Mit der Zeit wurde das allerdings immer weniger und hörte sogar ganz auf. Vereinzelt brachte ich meinen Freunden auch ein paar deutsche Wörter bei. Erstaunlicherweise hatten die anderen ausländischen Studierenden ursprünglich ein seltsames Bild von der deutschen Sprache. Als extrem aggressiv und hart wurde diese eingeschätzt, ich leistete ein wenig Aufklärungsarbeit. Darüber hinaus lernte ich viel über die niederländische, aber auch über andere Kulturen; und vor allem: Über meine eigene Kultur, mein eigenes Land.

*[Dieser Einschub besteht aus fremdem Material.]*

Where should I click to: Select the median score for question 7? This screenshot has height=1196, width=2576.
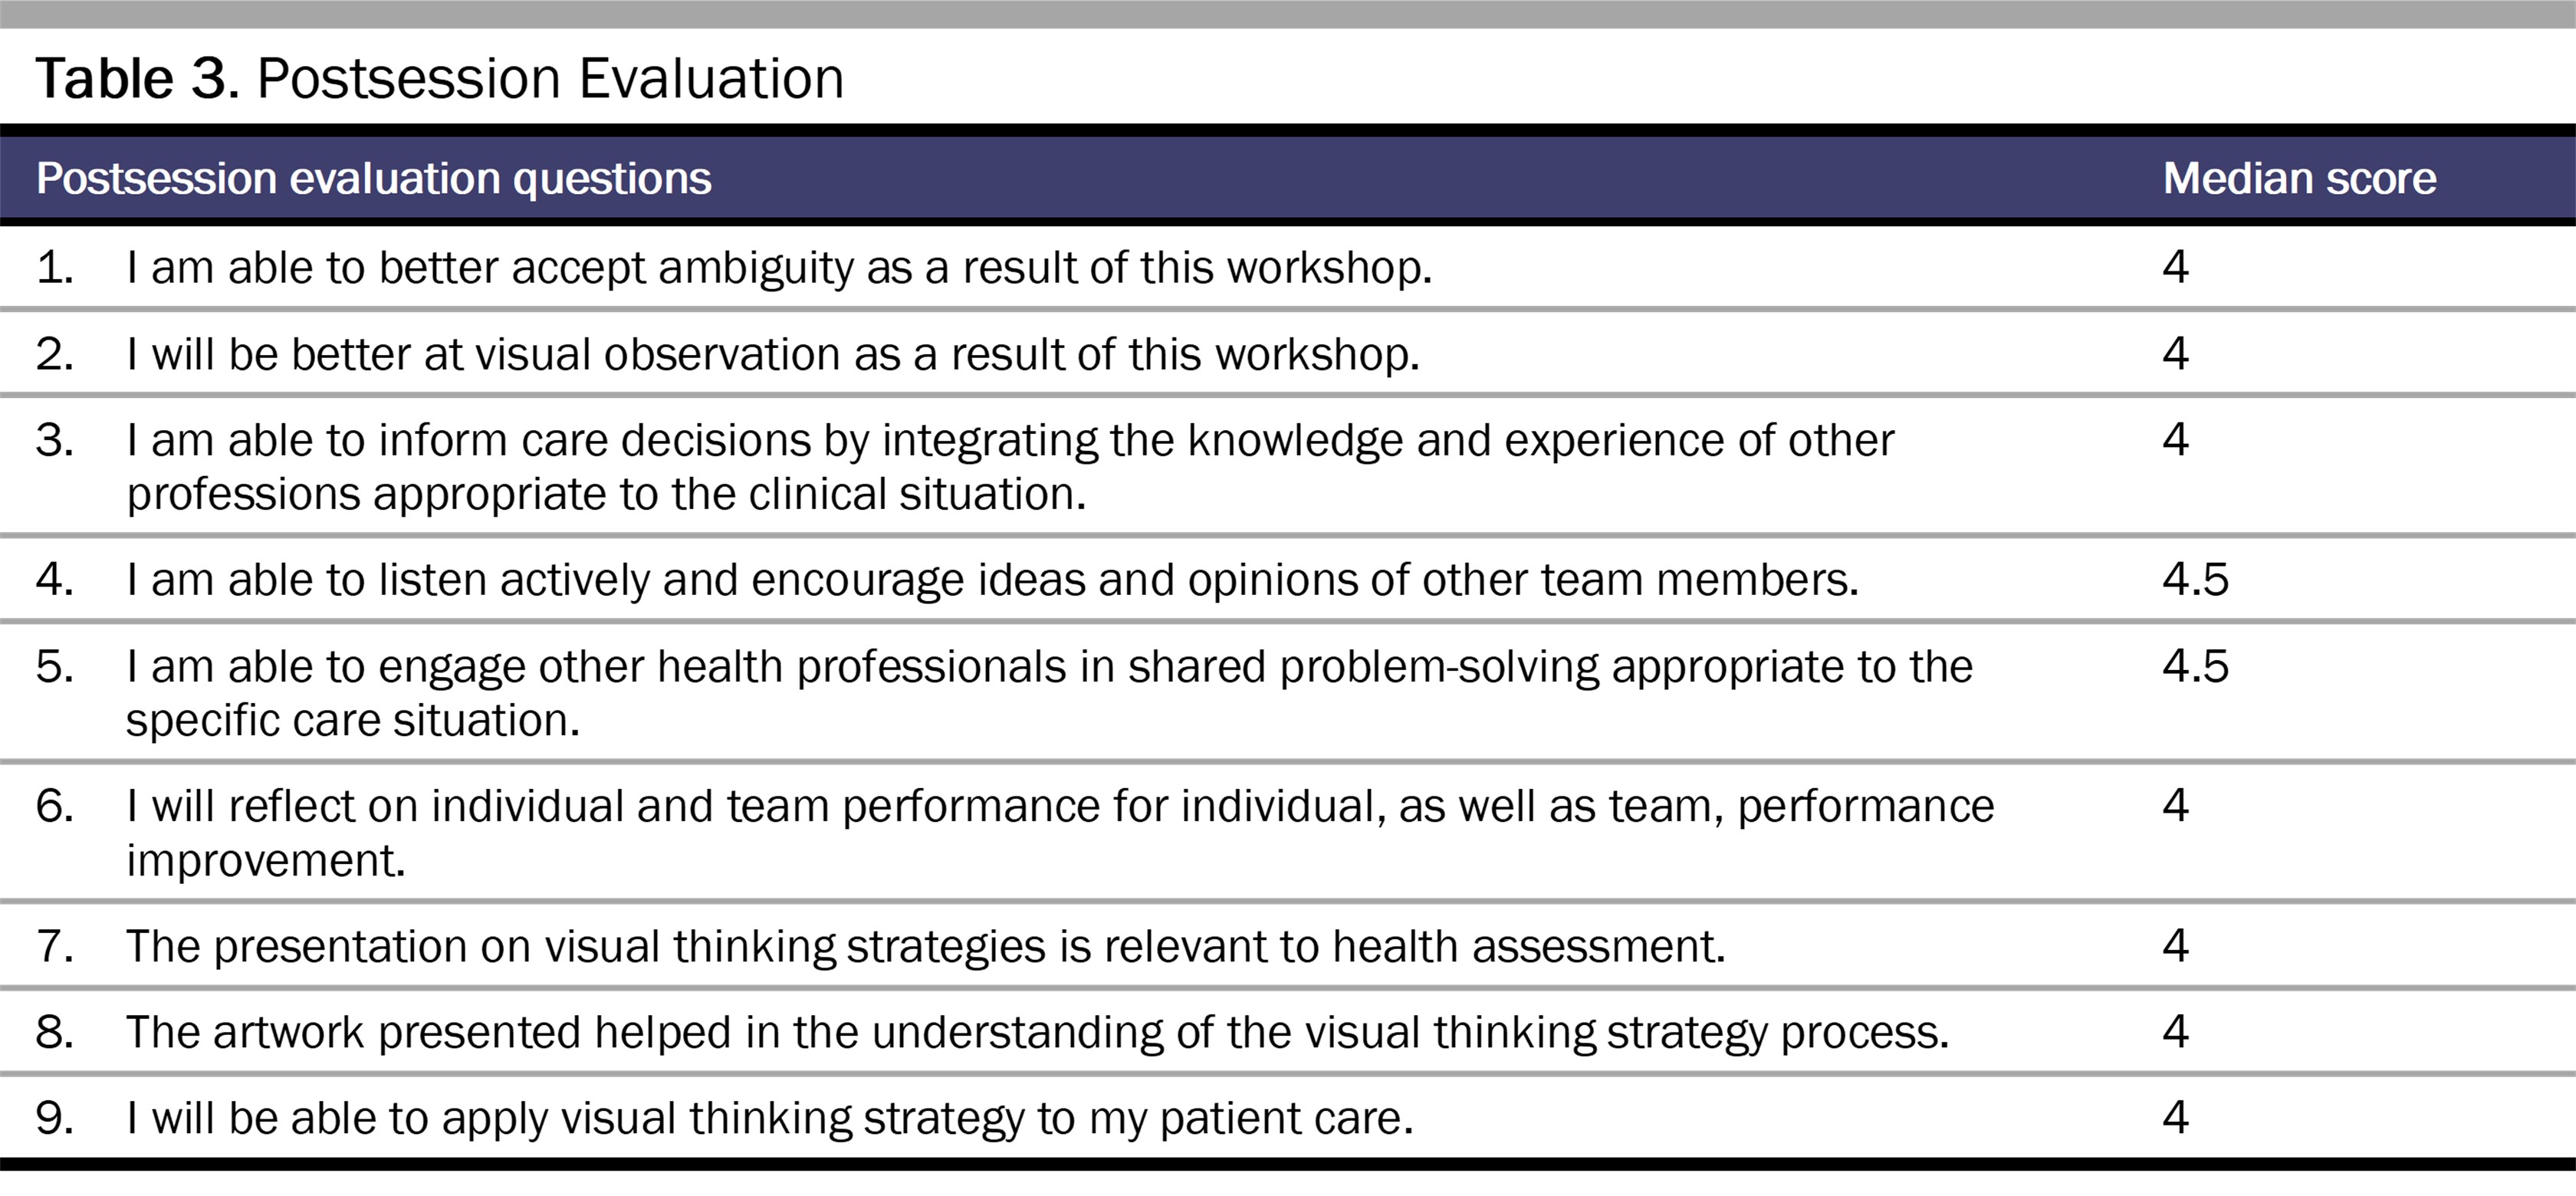click(2176, 946)

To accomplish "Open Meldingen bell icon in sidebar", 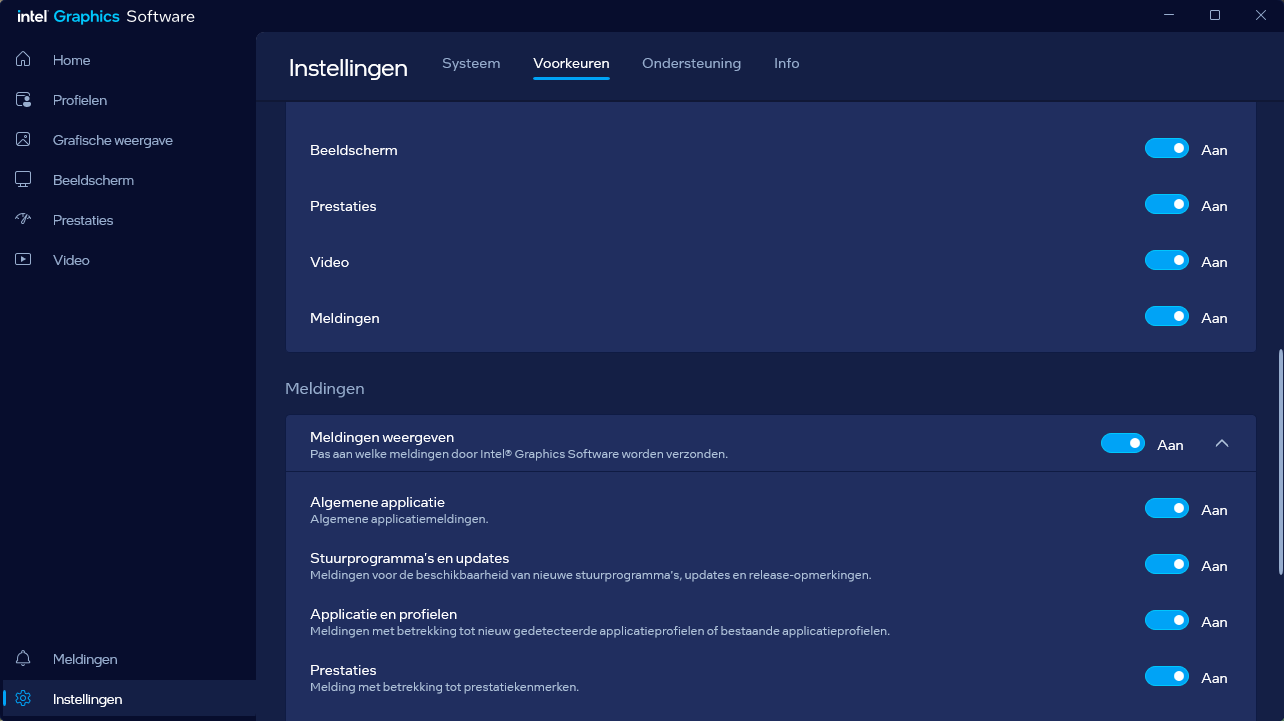I will 23,659.
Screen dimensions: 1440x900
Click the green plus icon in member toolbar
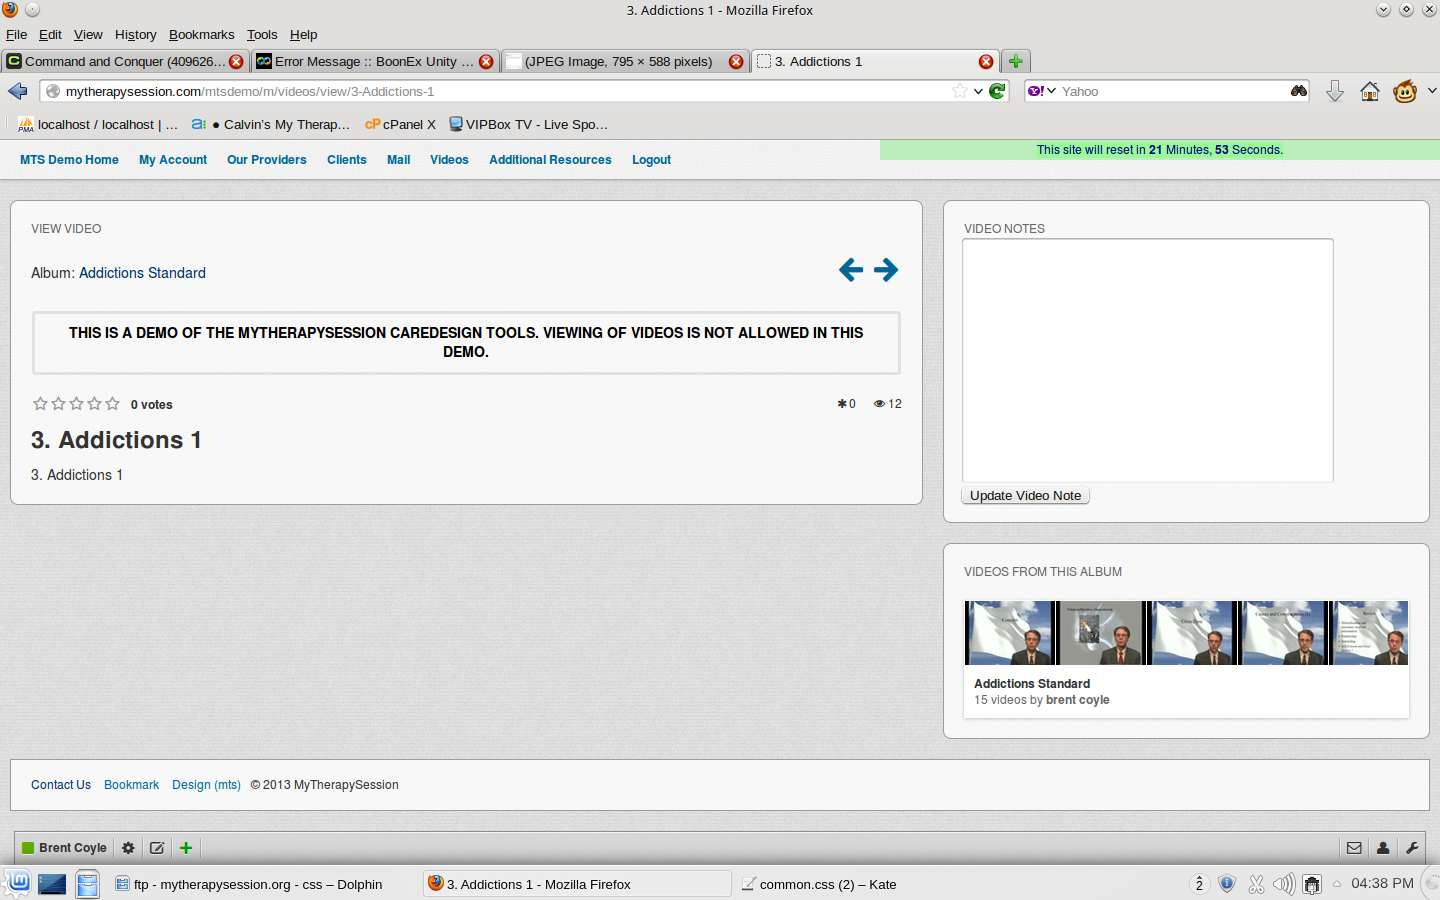186,848
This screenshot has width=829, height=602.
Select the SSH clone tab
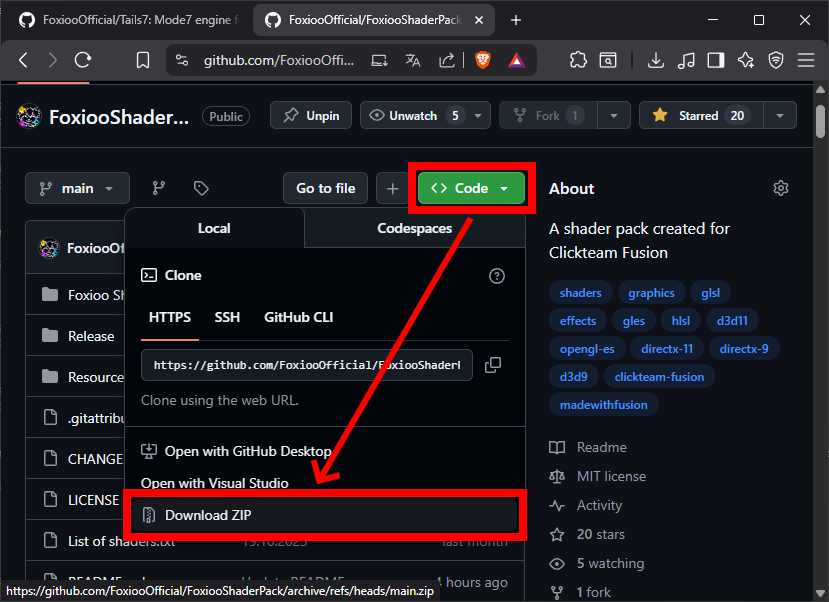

Man sieht sich immer zwei Mal im Leben

Obwohl ich den organisatorischen Aufwand, der hinter meiner Erasmus-Zeit steckte, ausgesprochen hoch fand, hat sich mein Aufenthalt in den Niederlanden auf jeden Fall gelohnt. Ich habe viel erlebt, gesehen, gelernt, Freunde aus aller Welt gefunden, Sprachen gelernt und viele verrückte Sachen gemacht, die ich vorher noch nie gemacht habe. Ende April bin ich beispielsweise von Leiden nach Paris, gute 500 Kilometer, getrampt.

Der Abschied von meinen Leidener Freunden fiel mir dann besonders schwer. Ich erzählte ihnen aber zum Trost, was man zum Trost oft in Deutschland sagt: „Man sieht sich immer zwei Mal im Leben.“ Daher kommen nächste Woche meine amerikanischen Freunde Deborah und Maxwell nach Deutschland – und mein Erasmus-Abenteuer hat noch lange kein Ende.